### Work request:
Within the records below is a range that opens at the line with "Heatherwood (27, 1213)" and closes at the line with "Other Services (25, 2180)". Return that range word for word, both ends included, and only that range.

### Excerpted data:
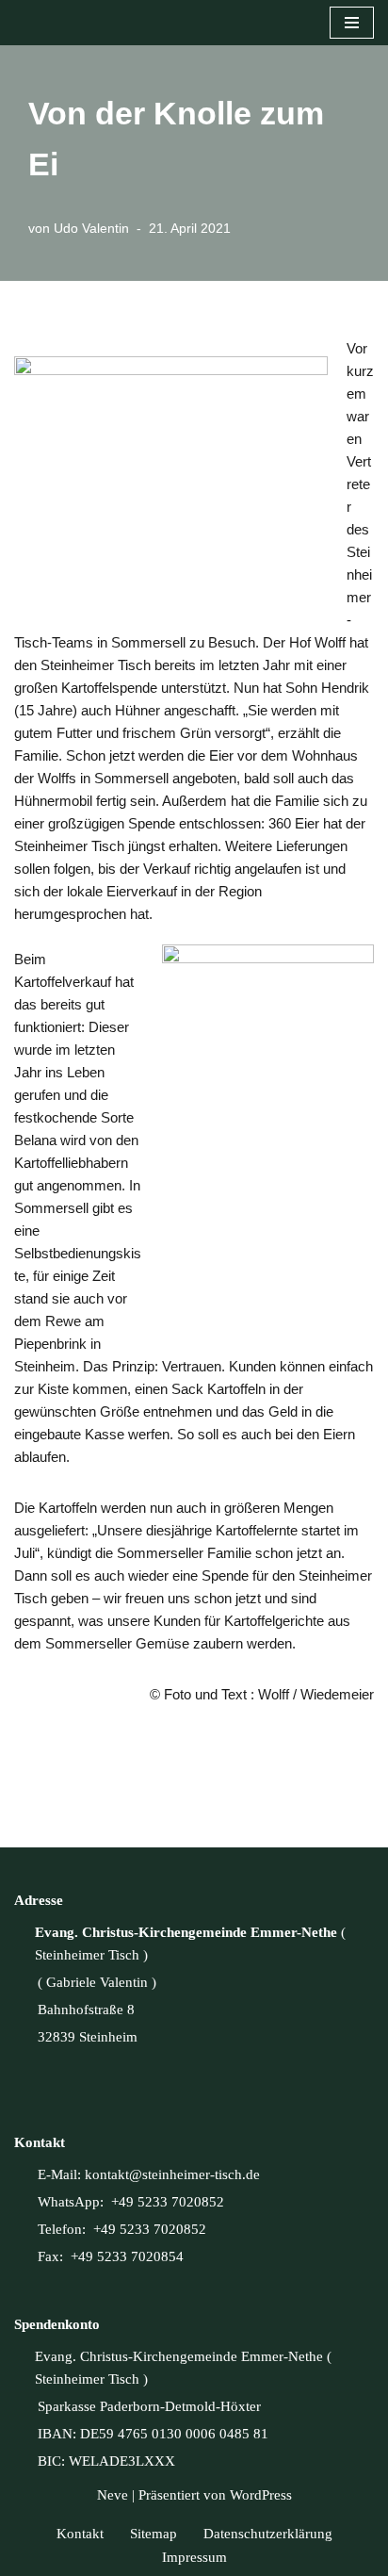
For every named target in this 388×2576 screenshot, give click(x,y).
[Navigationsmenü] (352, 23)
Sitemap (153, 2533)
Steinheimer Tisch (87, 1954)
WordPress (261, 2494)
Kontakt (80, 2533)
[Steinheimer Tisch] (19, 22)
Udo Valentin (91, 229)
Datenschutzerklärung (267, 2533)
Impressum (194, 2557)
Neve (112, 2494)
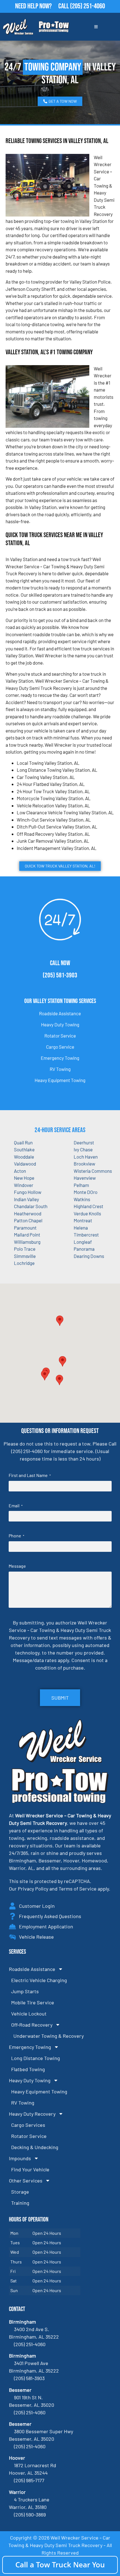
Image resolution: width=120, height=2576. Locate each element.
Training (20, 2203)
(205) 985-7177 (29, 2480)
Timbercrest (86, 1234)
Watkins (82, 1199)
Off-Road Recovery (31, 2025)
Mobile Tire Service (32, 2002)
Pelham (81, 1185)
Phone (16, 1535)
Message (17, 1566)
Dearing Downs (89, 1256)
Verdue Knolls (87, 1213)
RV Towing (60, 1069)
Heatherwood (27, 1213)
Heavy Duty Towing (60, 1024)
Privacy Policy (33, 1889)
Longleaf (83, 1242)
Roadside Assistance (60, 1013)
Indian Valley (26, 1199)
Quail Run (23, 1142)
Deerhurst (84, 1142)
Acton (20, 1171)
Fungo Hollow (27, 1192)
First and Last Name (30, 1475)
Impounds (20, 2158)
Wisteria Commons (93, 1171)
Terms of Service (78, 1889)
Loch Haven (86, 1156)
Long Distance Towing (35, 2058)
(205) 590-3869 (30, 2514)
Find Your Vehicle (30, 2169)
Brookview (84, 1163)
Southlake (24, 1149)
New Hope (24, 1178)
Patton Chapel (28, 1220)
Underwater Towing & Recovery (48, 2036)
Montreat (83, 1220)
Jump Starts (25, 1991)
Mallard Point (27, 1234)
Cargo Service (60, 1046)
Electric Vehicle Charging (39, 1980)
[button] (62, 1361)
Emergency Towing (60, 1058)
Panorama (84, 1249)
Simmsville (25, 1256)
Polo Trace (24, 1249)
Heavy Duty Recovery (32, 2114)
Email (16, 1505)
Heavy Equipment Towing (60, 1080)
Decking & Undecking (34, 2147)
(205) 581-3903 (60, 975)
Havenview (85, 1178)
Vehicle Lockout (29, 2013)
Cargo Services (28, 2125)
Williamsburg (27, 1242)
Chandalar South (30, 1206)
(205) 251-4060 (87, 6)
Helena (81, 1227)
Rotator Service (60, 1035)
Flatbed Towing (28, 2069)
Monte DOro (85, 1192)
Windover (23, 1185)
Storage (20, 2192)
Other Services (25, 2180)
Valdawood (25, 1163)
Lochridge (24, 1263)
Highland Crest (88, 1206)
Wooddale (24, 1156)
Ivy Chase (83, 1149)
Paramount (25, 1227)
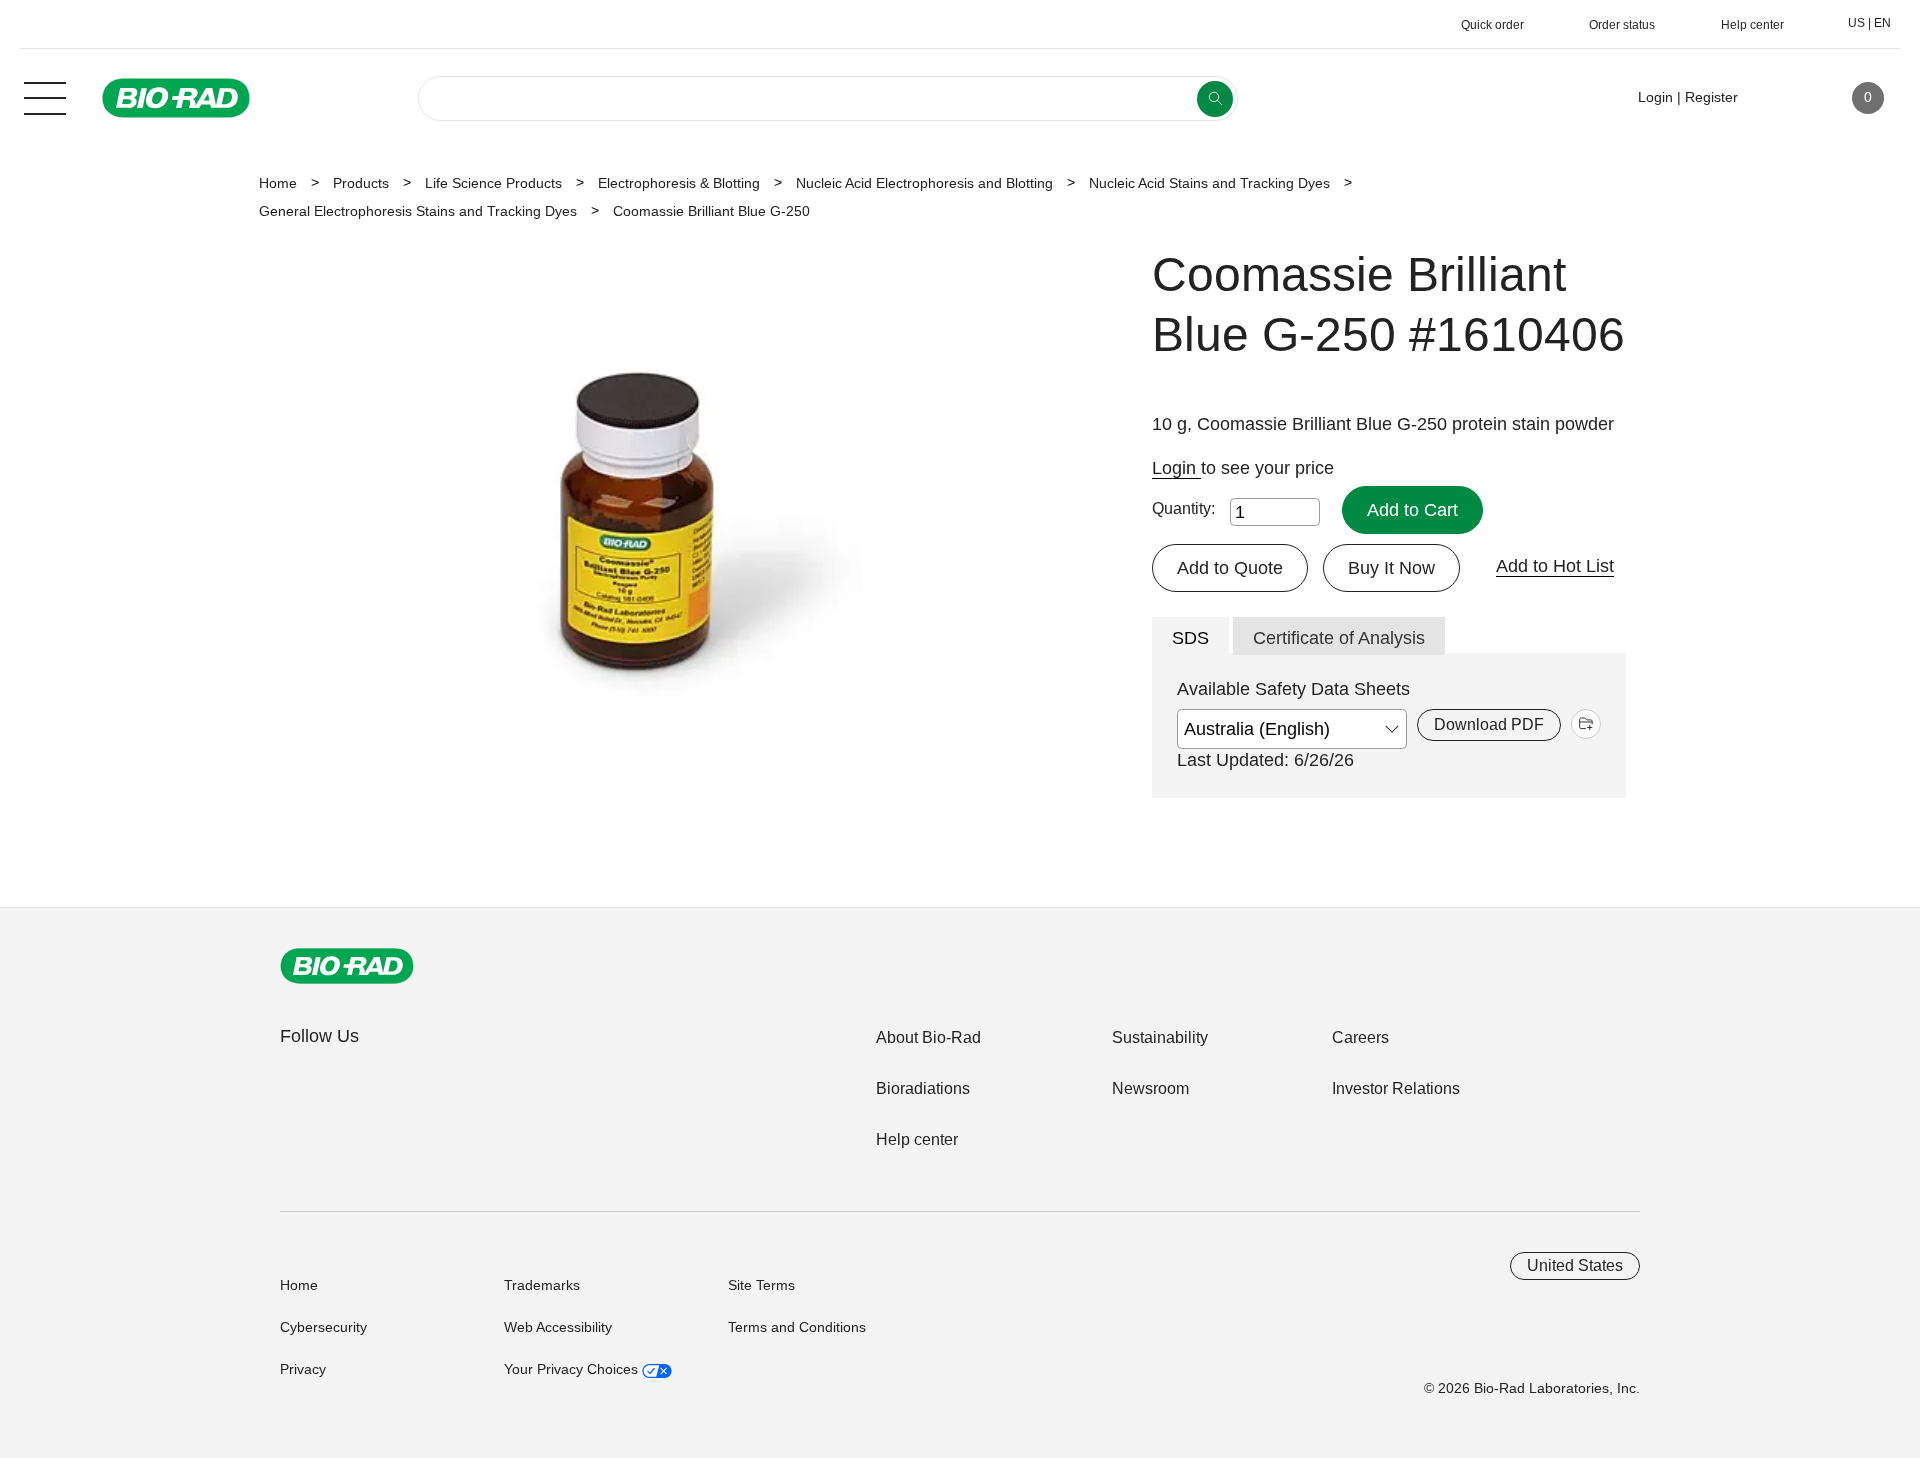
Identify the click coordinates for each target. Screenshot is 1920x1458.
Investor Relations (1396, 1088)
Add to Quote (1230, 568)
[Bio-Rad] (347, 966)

### Result for this exercise:
Heatherwood (27, 1213)
Heavy Duty Towing (60, 1024)
Privacy Policy (33, 1889)
Longleaf (83, 1242)
Roadside Assistance (60, 1013)
Indian Valley (26, 1199)
Quail Run (23, 1142)
Deerhurst (84, 1142)
Acton (20, 1171)
Fungo Hollow (27, 1192)
First and Last Name (30, 1475)
Impounds (20, 2158)
Wisteria Commons (93, 1171)
Terms of Service (78, 1889)
Loch Haven (86, 1156)
Long Distance Towing (35, 2058)
(205) 590-3869 (30, 2514)
Find Your Vehicle (30, 2169)
Brookview (84, 1163)
Southlake (24, 1149)
New Hope (24, 1178)
Patton Chapel (28, 1220)
Underwater Towing & Recovery (48, 2036)
Montreat (83, 1220)
Jump Starts (25, 1991)
Mallard Point (27, 1234)
Cargo Service (60, 1046)
Electric Vehicle Charging (39, 1980)
[button] (62, 1361)
Emergency Towing (60, 1058)
Panorama (84, 1249)
Simmsville (25, 1256)
Polo Trace (24, 1249)
Heavy Duty Recovery (32, 2114)
Email (16, 1505)
Heavy Equipment Towing (60, 1080)
Decking & Undecking (34, 2147)
(205) 581-3903 (60, 975)
Havenview (85, 1178)
Vehicle Lockout (29, 2013)
Cargo Services (28, 2125)
Williamsburg (27, 1242)
Chandalar South (30, 1206)
(205) 251-4060 (87, 6)
Helena (81, 1227)
Rotator Service (60, 1035)
Flatbed Towing (28, 2069)
Monte DOro (85, 1192)
Windover (23, 1185)
Storage (20, 2192)
Other Services (25, 2180)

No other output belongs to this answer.